# Is rafting gay?



## CUkayakGirl (Mar 31, 2005)

That made my day! 
Awesome!


----------



## freexbiker (Jul 18, 2005)

Hahaha hes gettin down on em!


----------



## grandyoso (Aug 20, 2006)

*Marketing*

This is just some lame marketing attempt adidas is using to increase their market share. Thanks for bringing to the forum. It really shows there is a give and take relationship in a paddle boat. 
Have any of you guides out there tried this guys technique?


----------



## GoodTimes (Mar 9, 2006)

I think I saw a couple spanks in there....amateurs, they all have paddles. Situational awareness peeps!! That was friggen hilarious.


----------



## DurangoSteve (Jun 2, 2006)

That was some pretty _disturbing_ imagery. Funny as hell, but _disturbing_.


----------



## mania (Oct 21, 2003)

apparently so.

I think I would rather flip.


----------



## BarryDingle (Mar 13, 2008)

That was graceful....

Next time i'm hung up i'm just gonna start humpin passengers


----------



## Geezer (Oct 14, 2003)

I think I'd rather jump out with that big ole dude trying to hump me. That was some funny shit.


----------



## scooby450 (Dec 4, 2008)

deepstroke said:


> is rafting gay?


....not that there's anything wrong with it.....


----------



## TakemetotheRiver (Oct 4, 2007)

The worst part is they must have been enjoying themselves since the technique wasn't moving the boat.


----------



## Jensjustduckie (Jun 29, 2007)

I wonder if any of them got off....


of the rock that is, or by themselves.


----------



## nmalozzi (Jun 19, 2007)

Wow, yet another reason naked rafting is a bad idea.


----------



## gannon_w (Jun 27, 2006)

By the thread title I thought the original poster was gonna get a serious "pounding" by the rafters...Well there was a pounding going on.

That freaking funny!


----------



## Doubledown (Sep 23, 2008)

I love low water rafting!


----------



## Ture (Apr 12, 2004)

That is the funniest thing I've seen on Mtn Buzz in a long, long time. 

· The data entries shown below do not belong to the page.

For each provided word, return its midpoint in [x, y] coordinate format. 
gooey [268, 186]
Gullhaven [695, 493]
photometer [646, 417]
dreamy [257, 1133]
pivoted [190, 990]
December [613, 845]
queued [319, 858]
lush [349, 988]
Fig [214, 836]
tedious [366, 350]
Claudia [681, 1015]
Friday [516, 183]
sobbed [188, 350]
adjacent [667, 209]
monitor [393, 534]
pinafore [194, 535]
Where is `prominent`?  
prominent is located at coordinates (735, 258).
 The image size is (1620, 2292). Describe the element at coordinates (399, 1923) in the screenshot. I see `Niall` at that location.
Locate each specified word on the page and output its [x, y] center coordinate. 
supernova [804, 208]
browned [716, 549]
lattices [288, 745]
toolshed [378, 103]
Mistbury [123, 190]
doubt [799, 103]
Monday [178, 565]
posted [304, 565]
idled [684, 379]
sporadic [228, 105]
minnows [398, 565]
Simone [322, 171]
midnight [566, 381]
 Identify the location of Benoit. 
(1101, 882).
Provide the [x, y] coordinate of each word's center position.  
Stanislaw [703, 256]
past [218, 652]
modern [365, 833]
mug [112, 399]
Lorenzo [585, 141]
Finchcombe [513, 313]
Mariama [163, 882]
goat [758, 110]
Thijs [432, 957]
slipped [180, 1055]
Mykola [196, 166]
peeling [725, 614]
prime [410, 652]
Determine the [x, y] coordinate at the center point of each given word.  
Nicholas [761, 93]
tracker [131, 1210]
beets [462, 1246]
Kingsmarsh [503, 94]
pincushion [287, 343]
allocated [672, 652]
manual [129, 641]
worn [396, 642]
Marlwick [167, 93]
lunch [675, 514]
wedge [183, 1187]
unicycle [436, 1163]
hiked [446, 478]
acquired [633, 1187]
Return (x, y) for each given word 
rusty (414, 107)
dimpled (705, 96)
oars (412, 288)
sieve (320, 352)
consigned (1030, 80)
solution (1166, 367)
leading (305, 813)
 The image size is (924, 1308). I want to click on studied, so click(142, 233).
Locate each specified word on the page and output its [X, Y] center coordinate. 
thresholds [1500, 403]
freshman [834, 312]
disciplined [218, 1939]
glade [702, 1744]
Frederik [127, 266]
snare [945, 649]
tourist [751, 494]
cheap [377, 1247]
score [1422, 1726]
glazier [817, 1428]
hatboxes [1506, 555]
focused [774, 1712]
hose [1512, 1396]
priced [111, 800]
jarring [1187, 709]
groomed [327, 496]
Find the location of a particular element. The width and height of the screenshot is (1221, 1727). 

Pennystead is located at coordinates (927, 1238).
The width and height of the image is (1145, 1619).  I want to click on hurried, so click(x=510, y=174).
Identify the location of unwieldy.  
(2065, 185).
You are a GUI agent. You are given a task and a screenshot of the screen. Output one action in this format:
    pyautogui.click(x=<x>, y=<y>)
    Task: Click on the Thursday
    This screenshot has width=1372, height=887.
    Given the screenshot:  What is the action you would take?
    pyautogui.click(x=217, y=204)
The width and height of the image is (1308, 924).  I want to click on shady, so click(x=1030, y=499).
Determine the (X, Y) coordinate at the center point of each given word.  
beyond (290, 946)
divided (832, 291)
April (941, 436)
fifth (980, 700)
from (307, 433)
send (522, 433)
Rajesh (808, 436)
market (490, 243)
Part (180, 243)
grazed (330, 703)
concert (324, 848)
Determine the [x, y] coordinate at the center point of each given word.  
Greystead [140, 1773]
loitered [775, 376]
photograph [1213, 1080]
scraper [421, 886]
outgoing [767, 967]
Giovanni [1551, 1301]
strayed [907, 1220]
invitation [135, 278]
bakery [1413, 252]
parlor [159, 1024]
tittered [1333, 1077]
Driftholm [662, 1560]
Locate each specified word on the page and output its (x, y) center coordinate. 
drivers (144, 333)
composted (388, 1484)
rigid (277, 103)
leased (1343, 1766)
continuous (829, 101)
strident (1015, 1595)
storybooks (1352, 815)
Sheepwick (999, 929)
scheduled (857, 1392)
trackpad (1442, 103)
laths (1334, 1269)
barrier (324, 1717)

I bet that little guy on the bottom thought he was in prison.


----------



## Dodgington (Dec 2, 2007)

wow! just wow!


----------



## DurangoSteve (Jun 2, 2006)

I wonder if the *JumboHumper* dude was a Cañon City escapee or just out on work-release? He definitely had the _prison love_ technique perfected... _though it didn't really translate to effective sleeper rock extraction._


----------



## RandyP (Mar 12, 2007)

So in conclusion raftng isn't Gay but some rafters ARE!! Pick your crew carefully!


----------



## COUNT (Jul 5, 2005)

DurangoSteve said:


> I wonder if the *JumboHumper* dude was a Cañon City escapee or just out on work-release? He definitely had the _prison love_ technique perfected... _though it didn't really translate to effective sleeper rock extraction._


Hey, be nice. This guy is a fellow forum-member of yours...I believe he goes by the screenname of "Boofington."


----------



## DurangoSteve (Jun 2, 2006)

Boofington the Nude Dude? No wonder I was emotionally scarred after seeing the video. I think it burned my retinas as well. Holy shit, I need a Schlitz!


----------



## COUNT (Jul 5, 2005)

If the cameraman had have had the presence of mind to throw some turkey legs at the guy's ass (very large target) I bet he could have knocked them off the rock.


----------



## paddlebizzle (Oct 15, 2003)

gannon_w said:


> By the thread title I thought the original poster was gonna get a serious "pounding" by the rafters...Well there was a pounding going on.
> 
> That freaking funny!


Seriously - I groaned when I saw the title and what threads that were unfolding beneath. This is hilarious. I love the Adidas pants.


----------



## pinemnky13 (Jun 4, 2007)

Sticking with my oar rig, or I'll just captian a paddle boat full of women


----------



## SSOWDEN (Apr 29, 2004)

That was great.
I just hope that the boof and grif are back some time so we can all have more laughs.
Merry christmas. 

almost time for folks to fess up, see below.


----------



## tboe101 (May 10, 2005)

I wish I could have seen this one live!


----------



## mazmoto (Sep 15, 2005)

nmalozzi said:


> Wow, yet another reason naked rafting is a bad idea.


AMEN !

P.S. I wonder if they ever got off the rock or did the big guy eat them ?


----------



## mtn_river (Jan 29, 2009)

deepstroke said:


> You decide LiveLeak.com - A Gay Rafting Experience


Interesting way to try and get off, though it doesn't seem to be working. What I do in this type of situation is just have someone step out on the rock and jerk me off, once I get off they just get back in and we keep rafting. Is that gay?


----------



## Ture (Apr 12, 2004)

mtn_river said:


> Interesting way to try and get off, though it doesn't seem to be working. What I do in this type of situation is just have someone step out on the rock and jerk me off, once I get off they just get back in and we keep rafting. Is that gay?


Which part?


----------



## freexbiker (Jul 18, 2005)

mtn_river said:


> and jerk me off, once I get off they just get back in and we keep rafting. Is that gay?


 You tell me...


----------



## Ture (Apr 12, 2004)

freexbiker said:


> You tell me...


The part where they ride in a raft?


----------



## freexbiker (Jul 18, 2005)

The part where the one guy gets out and helps him jerk off...


----------



## yarmonymatoid (Nov 5, 2008)

We still don't know how he gets off the rock, once he's done getting jerked off? I'm never going to look at the big rocks in the middle of the river the same way...


----------



## augiethedude (Sep 1, 2008)

To be completly PC here .... yes rafting like this (video) is "disappointing on some level of reasonable expectation" ( read GAY)


----------